Il est clair, que ce que je recherche se trouve quelque part derrière ces espaces, en dehors de mes cases et carrés. Il y a une fraîcheur incroyable par là, de vrais espaces, où il est possible pour moi de trouver quelque chose, ou pas, mais il faut que j’y aille. Il faut que j’aille quelque part par là. Mais il n’est pas si facile de s’y retrouver. L’élimination complète des émotions négatives… est-ce possible? Avant, j’aurais dit «non», mais maintenant je ne sais pas.

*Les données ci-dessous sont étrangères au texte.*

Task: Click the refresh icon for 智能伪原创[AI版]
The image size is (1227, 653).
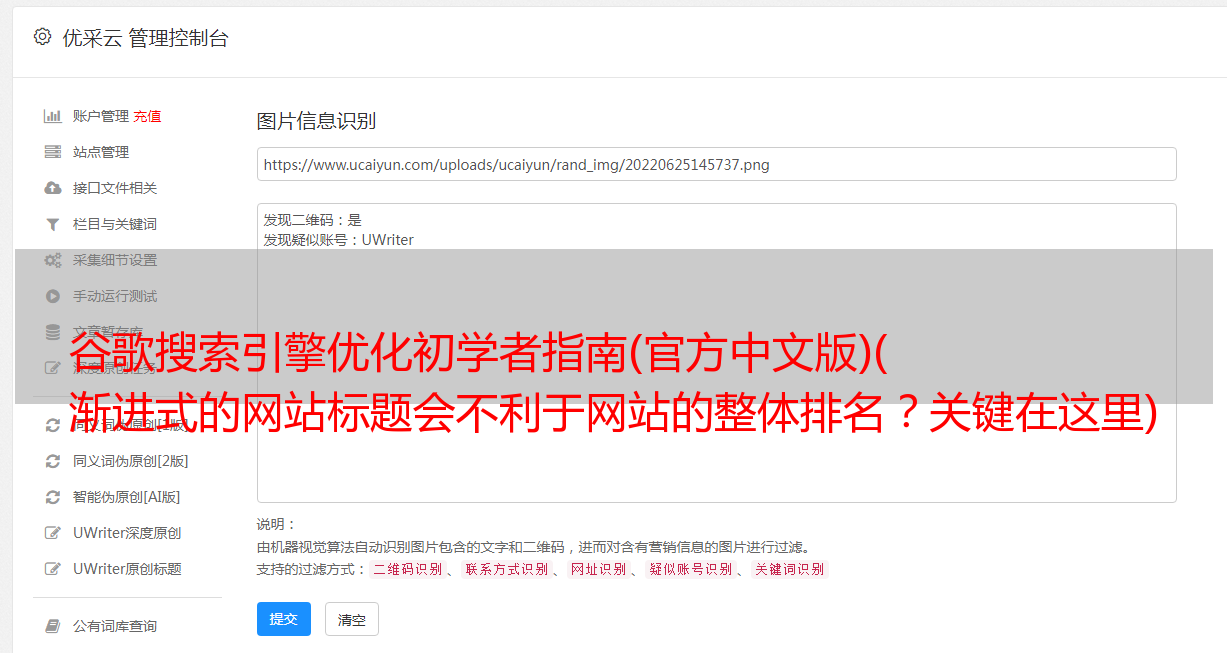Action: pyautogui.click(x=53, y=497)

Pourquoi ne pas essayer de faire cette pratique justement maintenant? Qu’est-ce qu’il me faut? Des émotions négatives, j’en ai plein, c’est clair, mais de quel côté m’y prendre? Combien de temps je vais tourner autour? Il y a toujours une tentation de glisser dans d’autres désirs… alors… je pense donc que cette pratique me privera de quelque chose d’attirant? Mais de quoi?? Je le veux alors ou pas? Voilà la question à laquelle je dois répondre, sans faire semblant qu’il y a des obstacles quelconques. Est-ce que je veux le faire ou pas – déclarer la guerre aux émotions négatives? Tellement de désirs différents… beaucoup… est-ce que je veux être une telle vache, aveuglée par la passion d’avoir son nid ou sa carrière, et poursuivre son rêve, pour après l’avoir saisi, l’avaler, le vomir et, en imaginant une nouvelle condition du bonheur, continuer à galoper? Une vue dégoûtante et misérable dans laquelle je me vois très bien. Je veux m’arrêter, ressentir la fraîcheur troublante du vent qui souffle sur le visage, m’en abandonner et chercher QUELQUE CHOSE.»